Scriabin considered his planned masterwork, Mysterium, to be the final act in his creative career, but it remained unfinished due to his untimely death. Besides music, poetic text, plastic dance, architecture and other media would have figured significantly in this work. In his imagination, he saw these as uniting and leading the people of the world in a general ecstasy into a new, spiritual age. It would be a fallacy to see Scriabin’s work as purely consisting of musical harmonies, separately from his philosophical convictions and poetic world, as has often been done. To understand Scriabin’s work, his music’s supernatural, transcendental nature and actual meaning must be comprehended as well. In his musical aspirations, Scriabin is one of the most singular manifestations in the world’s cultural history and it is hard, if not impossible, to compare him to any other composer.
Vardo Rumessen (1942) graduated from Prof Bruno Lukk and Eugen Kelder’s piano faculty at Tallinn Conservatory in 1971. Today he is one of the best known performers and promoters of Estonian piano music. Rumessen, who has frequently performed abroad – in Sweden, Norway, Iceland, Canada, the USA, Turkey, and Australia.
Rumessen has recorded piano and chamber music by Rudolf Tobias, Mart Saar, Heino Eller, Eduard Oja and Eduard Tubin. Vardo Rumessen is recognized as a master performer of Eduard Tubin’s piano music. He recorded a set of 3 CDs with piano music by Eduard Tubin for the Swedish company BIS in 1988. Rumessen was a personal friend of Tubin and had the opportunity to discuss the composer’s intentions in depth. Eduard Tubin has to a high degree authorized Vardo Rumessen’s interpretations of his music. Rumessen performed the American première of Tubin’s Piano Concertino in 1993 with the Longview Symphony Orchestra. Rumessen has performed works by Beethoven, Franck, Tobias and Tubin for piano and orchestra with the Estonian and Göteborg Symphony Orchestras, conducted by the late Peeter Lilje and Neeme Järvi. He has also performed frequently in ensemble with numerous singers, violinists, cellists, string quartets and other musicians.

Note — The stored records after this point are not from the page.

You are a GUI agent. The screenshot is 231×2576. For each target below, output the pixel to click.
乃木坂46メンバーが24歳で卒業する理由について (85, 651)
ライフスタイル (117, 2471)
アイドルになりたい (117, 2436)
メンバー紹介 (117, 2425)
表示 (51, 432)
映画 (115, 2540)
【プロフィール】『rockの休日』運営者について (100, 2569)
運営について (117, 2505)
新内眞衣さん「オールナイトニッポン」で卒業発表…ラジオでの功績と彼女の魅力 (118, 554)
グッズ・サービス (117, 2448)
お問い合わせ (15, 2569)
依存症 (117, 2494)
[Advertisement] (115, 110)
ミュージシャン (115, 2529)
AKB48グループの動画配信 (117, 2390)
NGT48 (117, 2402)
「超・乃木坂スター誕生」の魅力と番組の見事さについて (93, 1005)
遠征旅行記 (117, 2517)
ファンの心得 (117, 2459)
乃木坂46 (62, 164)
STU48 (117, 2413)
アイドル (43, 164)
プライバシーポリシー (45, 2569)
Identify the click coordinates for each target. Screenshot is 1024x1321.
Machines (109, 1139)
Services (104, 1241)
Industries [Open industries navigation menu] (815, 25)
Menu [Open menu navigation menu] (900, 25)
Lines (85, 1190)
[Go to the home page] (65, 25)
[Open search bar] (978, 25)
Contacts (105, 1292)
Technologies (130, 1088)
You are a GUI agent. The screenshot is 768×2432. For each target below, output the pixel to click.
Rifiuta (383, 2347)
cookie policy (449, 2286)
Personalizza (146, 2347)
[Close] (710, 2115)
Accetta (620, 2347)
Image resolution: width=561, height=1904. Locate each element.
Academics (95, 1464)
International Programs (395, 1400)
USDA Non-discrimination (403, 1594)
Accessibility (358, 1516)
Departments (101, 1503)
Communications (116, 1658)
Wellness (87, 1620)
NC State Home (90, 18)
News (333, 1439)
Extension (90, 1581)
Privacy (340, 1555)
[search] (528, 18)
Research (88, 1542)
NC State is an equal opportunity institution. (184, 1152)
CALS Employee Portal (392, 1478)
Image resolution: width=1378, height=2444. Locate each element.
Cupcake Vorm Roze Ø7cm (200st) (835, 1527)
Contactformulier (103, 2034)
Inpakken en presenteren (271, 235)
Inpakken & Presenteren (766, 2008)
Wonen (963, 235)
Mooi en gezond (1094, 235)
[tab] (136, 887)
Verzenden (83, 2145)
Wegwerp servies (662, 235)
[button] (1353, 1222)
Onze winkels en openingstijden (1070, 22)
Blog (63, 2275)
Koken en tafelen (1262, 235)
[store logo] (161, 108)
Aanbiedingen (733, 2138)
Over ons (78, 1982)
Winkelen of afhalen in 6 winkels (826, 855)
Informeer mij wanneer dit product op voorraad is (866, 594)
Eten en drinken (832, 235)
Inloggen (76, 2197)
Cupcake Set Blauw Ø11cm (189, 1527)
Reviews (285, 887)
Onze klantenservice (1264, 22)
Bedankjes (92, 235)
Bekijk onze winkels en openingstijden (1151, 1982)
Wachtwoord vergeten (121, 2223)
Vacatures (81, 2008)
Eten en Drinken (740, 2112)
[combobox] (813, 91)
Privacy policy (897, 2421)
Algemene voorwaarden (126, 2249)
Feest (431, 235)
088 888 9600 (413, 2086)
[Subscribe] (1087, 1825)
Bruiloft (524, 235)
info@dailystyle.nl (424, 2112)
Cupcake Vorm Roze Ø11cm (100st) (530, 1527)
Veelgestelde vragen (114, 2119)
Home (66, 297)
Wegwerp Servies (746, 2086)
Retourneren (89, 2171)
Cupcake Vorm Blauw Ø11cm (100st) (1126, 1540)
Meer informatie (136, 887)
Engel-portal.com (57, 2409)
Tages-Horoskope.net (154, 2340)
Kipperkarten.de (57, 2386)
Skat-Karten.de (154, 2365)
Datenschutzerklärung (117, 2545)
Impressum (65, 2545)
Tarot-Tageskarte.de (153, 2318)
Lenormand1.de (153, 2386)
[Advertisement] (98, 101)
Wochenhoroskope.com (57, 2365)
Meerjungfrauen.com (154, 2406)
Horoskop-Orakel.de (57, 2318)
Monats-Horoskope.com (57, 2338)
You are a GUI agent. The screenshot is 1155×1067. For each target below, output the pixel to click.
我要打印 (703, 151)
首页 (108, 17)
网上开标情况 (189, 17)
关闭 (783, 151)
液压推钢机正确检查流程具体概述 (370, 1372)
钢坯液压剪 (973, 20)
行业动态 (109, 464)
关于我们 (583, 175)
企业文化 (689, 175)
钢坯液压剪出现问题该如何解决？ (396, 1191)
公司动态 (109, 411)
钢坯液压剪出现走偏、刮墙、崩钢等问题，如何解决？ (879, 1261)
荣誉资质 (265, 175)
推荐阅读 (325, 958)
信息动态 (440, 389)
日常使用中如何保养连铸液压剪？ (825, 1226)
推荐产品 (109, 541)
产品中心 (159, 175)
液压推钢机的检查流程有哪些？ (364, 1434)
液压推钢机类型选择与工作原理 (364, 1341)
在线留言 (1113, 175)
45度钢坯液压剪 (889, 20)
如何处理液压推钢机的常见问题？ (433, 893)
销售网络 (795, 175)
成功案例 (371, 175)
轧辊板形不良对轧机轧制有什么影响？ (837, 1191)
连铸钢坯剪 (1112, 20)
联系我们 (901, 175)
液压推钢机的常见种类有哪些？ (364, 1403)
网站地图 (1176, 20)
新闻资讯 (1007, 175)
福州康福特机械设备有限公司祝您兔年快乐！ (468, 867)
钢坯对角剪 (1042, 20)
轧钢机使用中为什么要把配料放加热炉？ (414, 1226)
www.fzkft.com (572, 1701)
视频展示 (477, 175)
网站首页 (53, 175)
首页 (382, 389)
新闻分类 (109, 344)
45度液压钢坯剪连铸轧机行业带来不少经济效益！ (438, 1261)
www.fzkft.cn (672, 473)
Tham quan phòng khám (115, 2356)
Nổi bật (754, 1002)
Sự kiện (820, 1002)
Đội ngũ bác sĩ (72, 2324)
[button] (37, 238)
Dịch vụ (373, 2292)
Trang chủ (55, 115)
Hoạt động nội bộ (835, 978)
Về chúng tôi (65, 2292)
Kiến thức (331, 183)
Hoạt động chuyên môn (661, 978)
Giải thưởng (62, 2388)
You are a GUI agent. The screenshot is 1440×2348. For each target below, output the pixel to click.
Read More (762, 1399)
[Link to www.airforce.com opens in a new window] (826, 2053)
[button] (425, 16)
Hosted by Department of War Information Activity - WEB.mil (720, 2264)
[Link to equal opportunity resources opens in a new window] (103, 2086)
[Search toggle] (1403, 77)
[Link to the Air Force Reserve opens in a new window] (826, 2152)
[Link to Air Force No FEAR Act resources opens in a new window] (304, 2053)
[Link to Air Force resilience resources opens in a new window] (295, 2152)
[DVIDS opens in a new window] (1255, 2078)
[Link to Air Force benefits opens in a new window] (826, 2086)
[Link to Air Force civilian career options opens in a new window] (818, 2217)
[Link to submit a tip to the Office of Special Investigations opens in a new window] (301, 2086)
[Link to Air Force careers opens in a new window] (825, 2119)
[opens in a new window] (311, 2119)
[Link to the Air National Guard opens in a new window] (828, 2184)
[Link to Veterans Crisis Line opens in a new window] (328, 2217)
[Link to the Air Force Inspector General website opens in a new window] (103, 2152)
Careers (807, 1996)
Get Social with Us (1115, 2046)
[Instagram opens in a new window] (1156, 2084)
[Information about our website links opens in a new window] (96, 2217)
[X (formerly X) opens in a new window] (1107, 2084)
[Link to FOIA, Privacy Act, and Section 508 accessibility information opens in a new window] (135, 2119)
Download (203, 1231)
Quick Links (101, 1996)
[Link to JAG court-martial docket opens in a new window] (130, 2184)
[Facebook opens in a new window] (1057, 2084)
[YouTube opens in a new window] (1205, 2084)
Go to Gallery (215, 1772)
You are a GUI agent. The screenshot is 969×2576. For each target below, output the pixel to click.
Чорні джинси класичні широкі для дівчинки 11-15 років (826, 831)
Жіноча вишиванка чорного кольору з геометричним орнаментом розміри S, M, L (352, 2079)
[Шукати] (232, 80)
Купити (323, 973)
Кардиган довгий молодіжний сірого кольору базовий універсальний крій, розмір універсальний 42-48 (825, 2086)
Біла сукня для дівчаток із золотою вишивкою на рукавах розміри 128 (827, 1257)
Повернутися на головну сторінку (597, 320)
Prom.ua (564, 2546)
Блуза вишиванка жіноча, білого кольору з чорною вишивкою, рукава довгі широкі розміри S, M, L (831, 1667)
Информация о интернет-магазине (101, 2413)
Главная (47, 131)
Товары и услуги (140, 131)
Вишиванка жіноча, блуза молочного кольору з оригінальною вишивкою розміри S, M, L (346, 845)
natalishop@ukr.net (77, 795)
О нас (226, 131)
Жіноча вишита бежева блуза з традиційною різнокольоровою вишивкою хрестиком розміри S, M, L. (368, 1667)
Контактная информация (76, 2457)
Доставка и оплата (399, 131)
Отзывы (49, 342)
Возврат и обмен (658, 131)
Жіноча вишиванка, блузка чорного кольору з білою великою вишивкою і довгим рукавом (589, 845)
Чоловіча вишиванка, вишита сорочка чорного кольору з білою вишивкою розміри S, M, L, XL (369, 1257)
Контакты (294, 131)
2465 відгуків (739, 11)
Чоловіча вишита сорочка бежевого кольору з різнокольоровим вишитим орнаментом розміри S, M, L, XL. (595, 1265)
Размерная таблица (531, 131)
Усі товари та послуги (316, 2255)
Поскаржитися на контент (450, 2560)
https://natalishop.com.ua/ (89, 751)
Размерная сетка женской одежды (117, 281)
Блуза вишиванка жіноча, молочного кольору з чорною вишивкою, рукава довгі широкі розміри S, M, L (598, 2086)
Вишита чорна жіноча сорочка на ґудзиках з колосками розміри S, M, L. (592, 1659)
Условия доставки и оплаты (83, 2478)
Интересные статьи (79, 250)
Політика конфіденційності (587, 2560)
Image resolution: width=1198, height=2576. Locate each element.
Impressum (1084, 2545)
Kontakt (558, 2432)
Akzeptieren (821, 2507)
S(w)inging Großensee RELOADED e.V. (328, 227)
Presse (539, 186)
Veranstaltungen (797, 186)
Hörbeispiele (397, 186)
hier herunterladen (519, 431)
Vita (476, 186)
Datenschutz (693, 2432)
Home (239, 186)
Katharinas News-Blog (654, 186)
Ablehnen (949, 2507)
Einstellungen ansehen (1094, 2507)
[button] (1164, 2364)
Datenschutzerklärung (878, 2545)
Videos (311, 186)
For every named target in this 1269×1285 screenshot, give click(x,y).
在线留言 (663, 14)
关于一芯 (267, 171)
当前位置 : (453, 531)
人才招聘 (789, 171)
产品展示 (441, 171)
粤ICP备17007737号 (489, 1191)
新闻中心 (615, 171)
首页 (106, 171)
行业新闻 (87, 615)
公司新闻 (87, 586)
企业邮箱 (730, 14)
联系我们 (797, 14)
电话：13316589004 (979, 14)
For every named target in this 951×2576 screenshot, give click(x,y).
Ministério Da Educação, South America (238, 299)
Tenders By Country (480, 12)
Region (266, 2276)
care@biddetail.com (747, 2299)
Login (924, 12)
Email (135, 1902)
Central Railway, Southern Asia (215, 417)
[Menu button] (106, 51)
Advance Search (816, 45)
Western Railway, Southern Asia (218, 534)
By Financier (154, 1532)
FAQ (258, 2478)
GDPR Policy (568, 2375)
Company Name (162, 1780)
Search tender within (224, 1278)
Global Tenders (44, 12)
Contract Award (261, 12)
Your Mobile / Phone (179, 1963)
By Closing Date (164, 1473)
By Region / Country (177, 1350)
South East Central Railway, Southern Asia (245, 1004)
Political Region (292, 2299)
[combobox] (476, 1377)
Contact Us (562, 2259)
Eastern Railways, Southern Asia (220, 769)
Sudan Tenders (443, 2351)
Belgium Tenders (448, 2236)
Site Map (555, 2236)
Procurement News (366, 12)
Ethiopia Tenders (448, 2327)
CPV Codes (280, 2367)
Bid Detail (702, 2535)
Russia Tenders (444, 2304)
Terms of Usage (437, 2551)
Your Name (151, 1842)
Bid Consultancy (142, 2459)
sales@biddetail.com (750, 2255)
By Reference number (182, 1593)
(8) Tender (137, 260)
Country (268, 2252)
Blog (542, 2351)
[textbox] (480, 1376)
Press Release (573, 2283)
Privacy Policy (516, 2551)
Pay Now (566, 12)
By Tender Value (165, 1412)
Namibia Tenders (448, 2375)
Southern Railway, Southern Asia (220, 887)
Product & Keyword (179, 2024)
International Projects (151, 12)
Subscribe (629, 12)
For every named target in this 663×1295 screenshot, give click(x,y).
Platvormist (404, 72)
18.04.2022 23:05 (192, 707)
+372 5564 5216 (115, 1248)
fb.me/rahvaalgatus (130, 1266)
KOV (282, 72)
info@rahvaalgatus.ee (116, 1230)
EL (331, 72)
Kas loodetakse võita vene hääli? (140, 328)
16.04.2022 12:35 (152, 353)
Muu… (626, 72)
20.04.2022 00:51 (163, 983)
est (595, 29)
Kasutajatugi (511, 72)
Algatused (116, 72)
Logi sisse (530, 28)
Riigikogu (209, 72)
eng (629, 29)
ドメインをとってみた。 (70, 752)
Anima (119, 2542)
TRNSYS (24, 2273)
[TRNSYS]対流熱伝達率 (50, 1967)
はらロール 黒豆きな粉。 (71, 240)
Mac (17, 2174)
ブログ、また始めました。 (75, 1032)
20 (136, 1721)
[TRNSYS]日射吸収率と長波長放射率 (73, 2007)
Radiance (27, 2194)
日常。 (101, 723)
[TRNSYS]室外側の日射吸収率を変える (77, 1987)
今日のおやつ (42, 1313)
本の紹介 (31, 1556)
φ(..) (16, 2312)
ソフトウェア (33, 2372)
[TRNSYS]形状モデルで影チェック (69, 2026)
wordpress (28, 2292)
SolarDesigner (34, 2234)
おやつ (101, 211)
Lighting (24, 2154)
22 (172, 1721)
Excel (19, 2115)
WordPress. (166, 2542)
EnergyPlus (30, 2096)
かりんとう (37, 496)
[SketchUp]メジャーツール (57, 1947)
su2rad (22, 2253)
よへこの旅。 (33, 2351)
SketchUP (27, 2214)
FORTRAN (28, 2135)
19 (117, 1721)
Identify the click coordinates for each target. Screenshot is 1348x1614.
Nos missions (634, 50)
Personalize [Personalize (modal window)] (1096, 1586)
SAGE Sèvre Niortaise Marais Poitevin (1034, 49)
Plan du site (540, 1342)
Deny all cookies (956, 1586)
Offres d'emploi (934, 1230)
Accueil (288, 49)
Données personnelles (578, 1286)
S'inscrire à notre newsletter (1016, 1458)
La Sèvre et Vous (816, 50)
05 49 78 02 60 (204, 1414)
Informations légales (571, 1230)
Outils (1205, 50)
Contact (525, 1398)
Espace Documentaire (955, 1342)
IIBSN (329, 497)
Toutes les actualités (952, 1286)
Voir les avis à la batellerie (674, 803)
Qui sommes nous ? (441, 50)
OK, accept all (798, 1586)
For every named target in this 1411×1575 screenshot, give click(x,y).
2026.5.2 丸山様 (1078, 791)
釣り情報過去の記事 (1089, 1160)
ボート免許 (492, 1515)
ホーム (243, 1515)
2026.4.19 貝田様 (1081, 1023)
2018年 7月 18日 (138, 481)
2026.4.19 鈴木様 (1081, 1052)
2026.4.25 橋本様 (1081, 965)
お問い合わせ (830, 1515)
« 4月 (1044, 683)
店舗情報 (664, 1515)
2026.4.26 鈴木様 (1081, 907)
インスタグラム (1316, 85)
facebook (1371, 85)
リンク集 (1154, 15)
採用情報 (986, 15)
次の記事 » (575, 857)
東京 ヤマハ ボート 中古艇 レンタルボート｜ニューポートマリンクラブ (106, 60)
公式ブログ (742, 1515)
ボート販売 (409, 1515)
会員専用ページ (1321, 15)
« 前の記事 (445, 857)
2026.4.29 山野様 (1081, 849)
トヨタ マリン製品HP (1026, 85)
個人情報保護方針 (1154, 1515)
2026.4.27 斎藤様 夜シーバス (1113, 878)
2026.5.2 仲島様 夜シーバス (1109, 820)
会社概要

Although Rumessen has achieved his success mainly as a performer of Estonian classical music, he has performed a lot of music from other parts of the world. His largest undertakings have been such as the complete Bach’s The Well-Tempered Clavier I, Scriabin’s 10 sonatas, Chopin’s 27 etudes, Rachmaninov’s 15 études-tableaux, etc.
Rumessen is not only the foremost performer of Estonian piano music but also a musicologist with a vast knowledge of Estonian music. He has published a lot of Estonian music, by R Tobias, M Saar, E Oja and H Eller, which have naturally found a place in Rumessen’s repertoire as both soloist and ensemble player. Among other works he restored and published R Tobias’s oratorio Jonah’s Mission. In addition, Rumessen has written many articles and has served as an editor of several books about R Tobias, M Saar, A Kapp, E Oja, E Tubin and others.